Produce a word-for-word copy of the lines from the one that contains "This screenshot has" to the final line of the data below, with all pictures dropped.

START Given entries

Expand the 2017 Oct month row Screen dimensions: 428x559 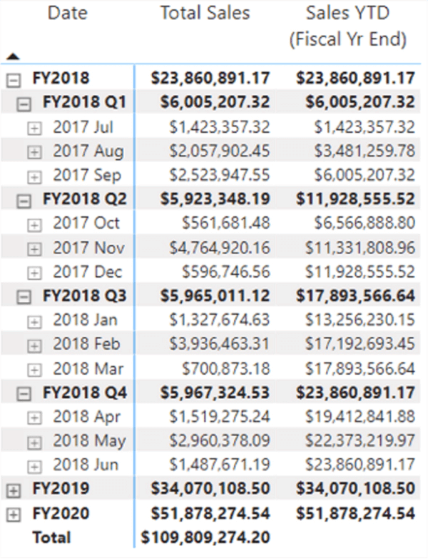tap(34, 224)
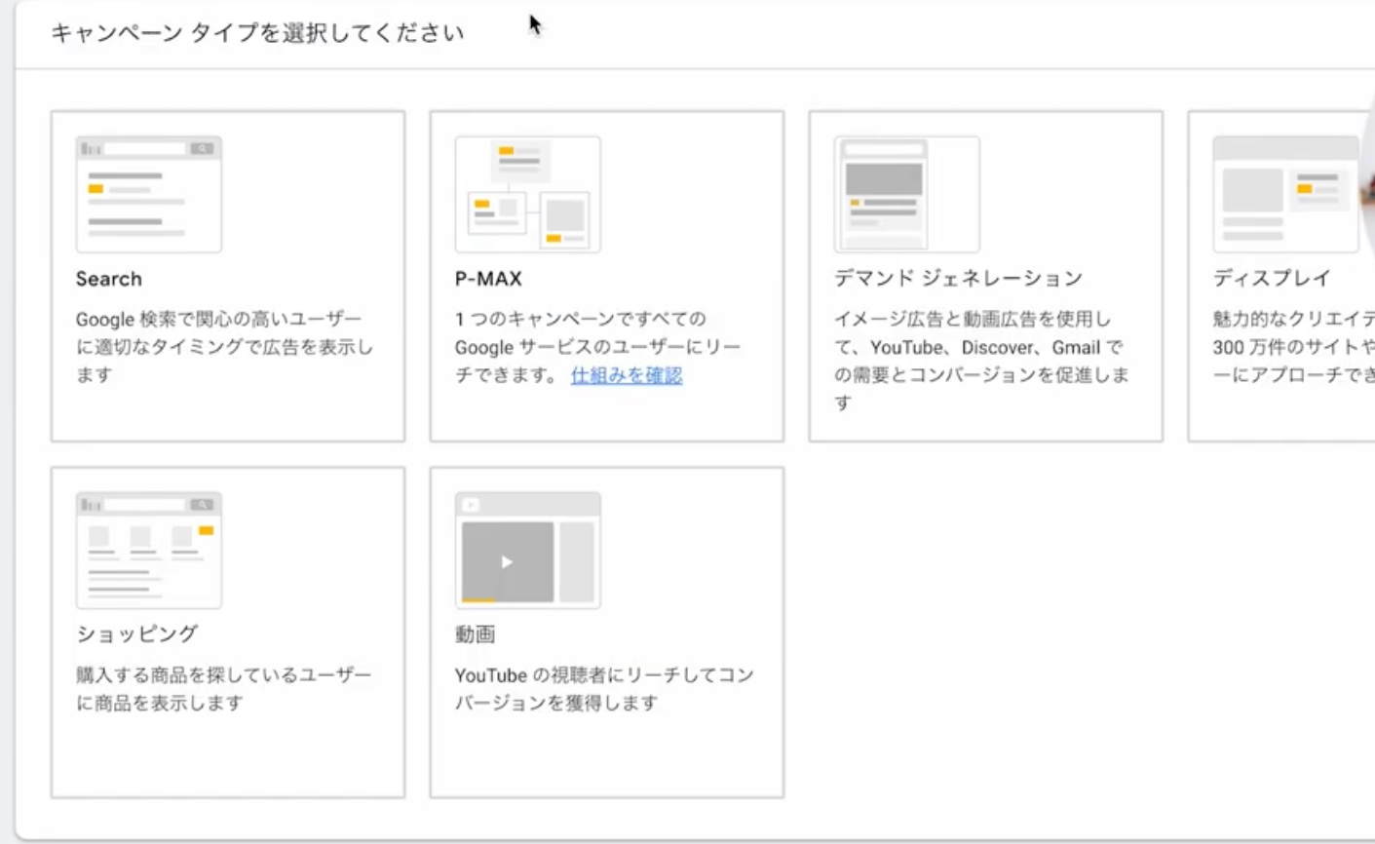
Task: Click the キャンペーン タイプを選択してください heading
Action: click(257, 33)
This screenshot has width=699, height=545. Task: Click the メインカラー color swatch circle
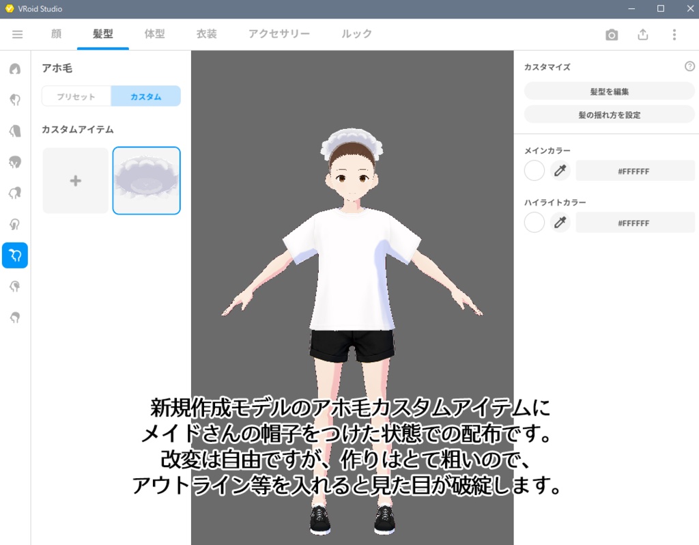(x=534, y=171)
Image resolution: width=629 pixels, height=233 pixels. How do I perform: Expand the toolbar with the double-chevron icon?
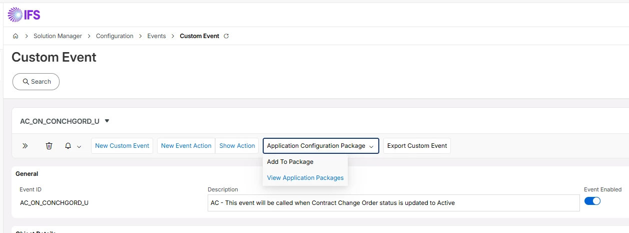click(25, 146)
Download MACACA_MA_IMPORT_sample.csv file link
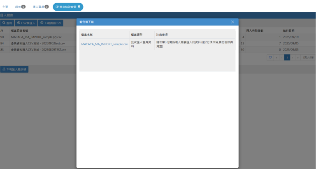Image resolution: width=316 pixels, height=169 pixels. 105,44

END Given entries

→ **Your solution**
This screenshot has width=699, height=545. Task: Click the メインカラー color swatch circle
(x=534, y=171)
Image resolution: width=629 pixels, height=233 pixels. How do I perform: Expand the toolbar with the double-chevron icon?
click(25, 146)
Download MACACA_MA_IMPORT_sample.csv file link
Image resolution: width=316 pixels, height=169 pixels. 105,44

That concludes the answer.